Data sgp is an open source platform for aggregating and analyzing large scale educational data sets. Its goal is to enable researchers across the country and beyond access to large quantities of raw student data, along with the tools needed to extract meaning from it. Unlike traditional research databases that use standard database structures and query languages, data sgp is a custom relational database engine designed to handle very large, complex datasets that need to be queried with a high degree of flexibility.
Its underlying architecture allows it to handle massive amounts of data and provides several important advantages over other platforms, including a highly scalable infrastructure, support for large numbers of concurrent users, and the ability to run sophisticated computational analyses at scale. It also has the advantage of being able to ingest and process datasets on the order of millions of records per day without losing any analytical accuracy. In comparison, an analysis of global Facebook interactions may require thousands of computer servers to execute.
Despite its huge size, the sgp database remains relatively easy to work with. It uses simple, SQL-like commands and is fully accessible through the python IDE environment. In addition, it supports the use of multiple python modules and scripts to perform different tasks, making it possible to customize the data sgp experience for each user.
The most commonly used functions for data sgp are studentGrowthPercentiles and studentGrowthProjections. These higher level wrapper functions are intended to simplify and expand the capabilities of the lower level data sgp functions, allowing them to be run more operationally and at greater scale. The higher level functions can operate on both WIDE and LONG formatted data, but it is strongly recommended that you use the LONG format for all operations except the simplest, one-off analyses.

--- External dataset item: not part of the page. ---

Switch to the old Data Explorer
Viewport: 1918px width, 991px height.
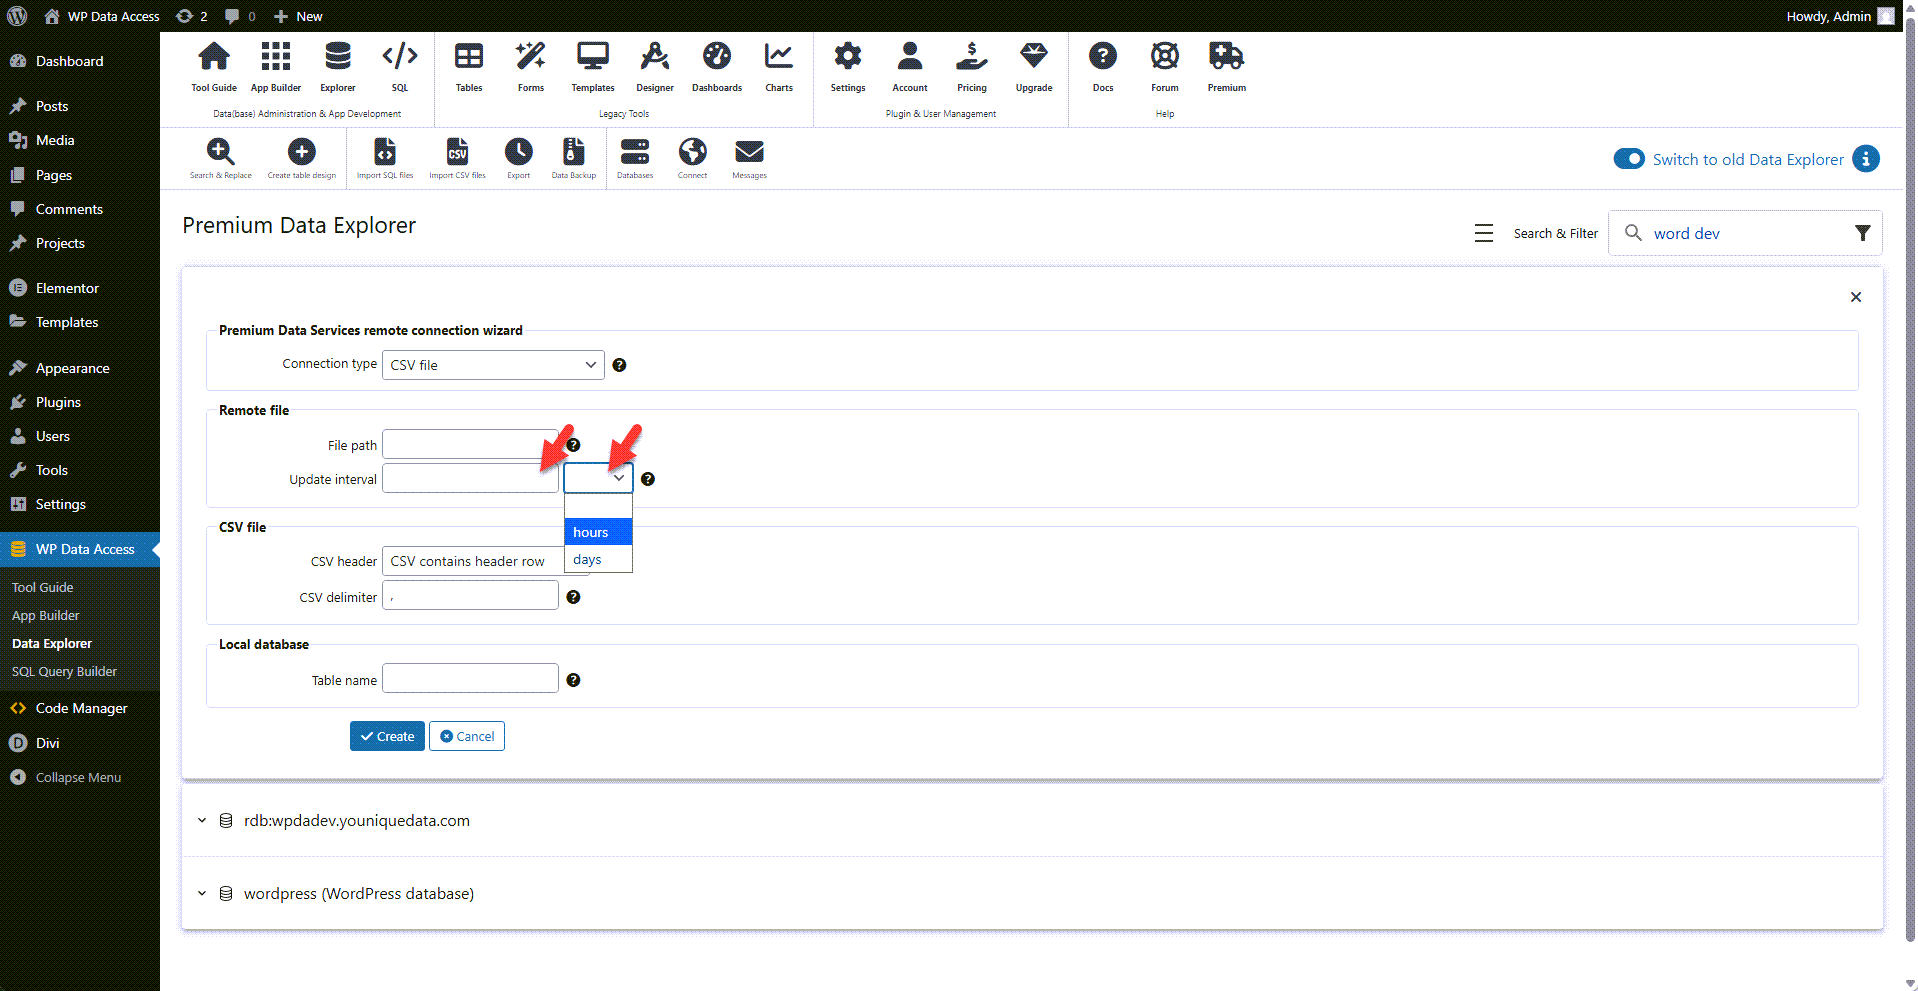(x=1628, y=159)
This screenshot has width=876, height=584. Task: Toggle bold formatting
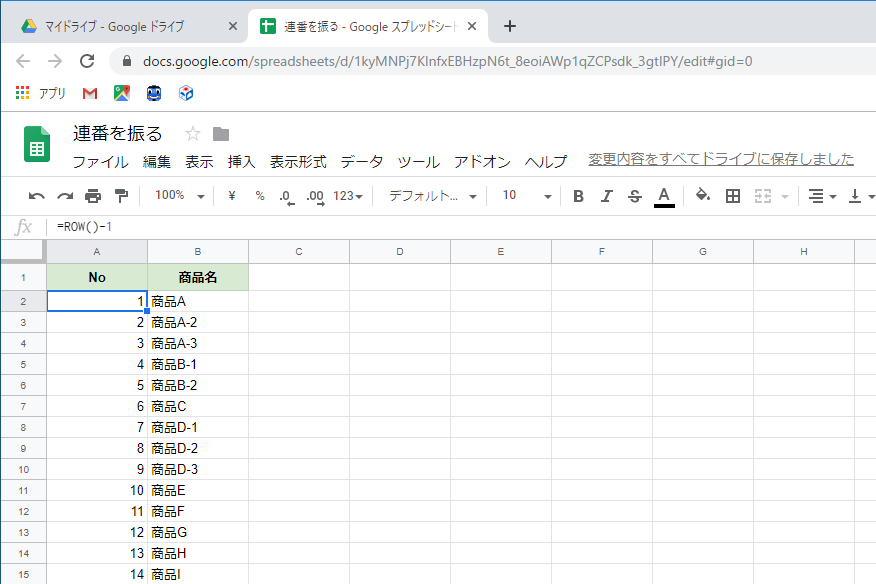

Students’ MCAS scaled score histories are compared to those of academic peers from previous MCAS administrations of the same subject area in order to calculate SGP. This is why students with identical MCAS scaled scores can have different SGPs; for example, Students B and C both scored the same on this year’s MCAS test in a subject area but have different SGPs because they have different academic peer groups.
For each student, the current SGP is calculated using at least two assessments from different testing windows (fall, winter, spring; the testing windows do not have to correspond to a school or district’s school year). The data set sgpData_INSTRUCTOR_NUMBER is an anonymized student-instructor lookup table that identifies insturctor information associated with each student’s test record.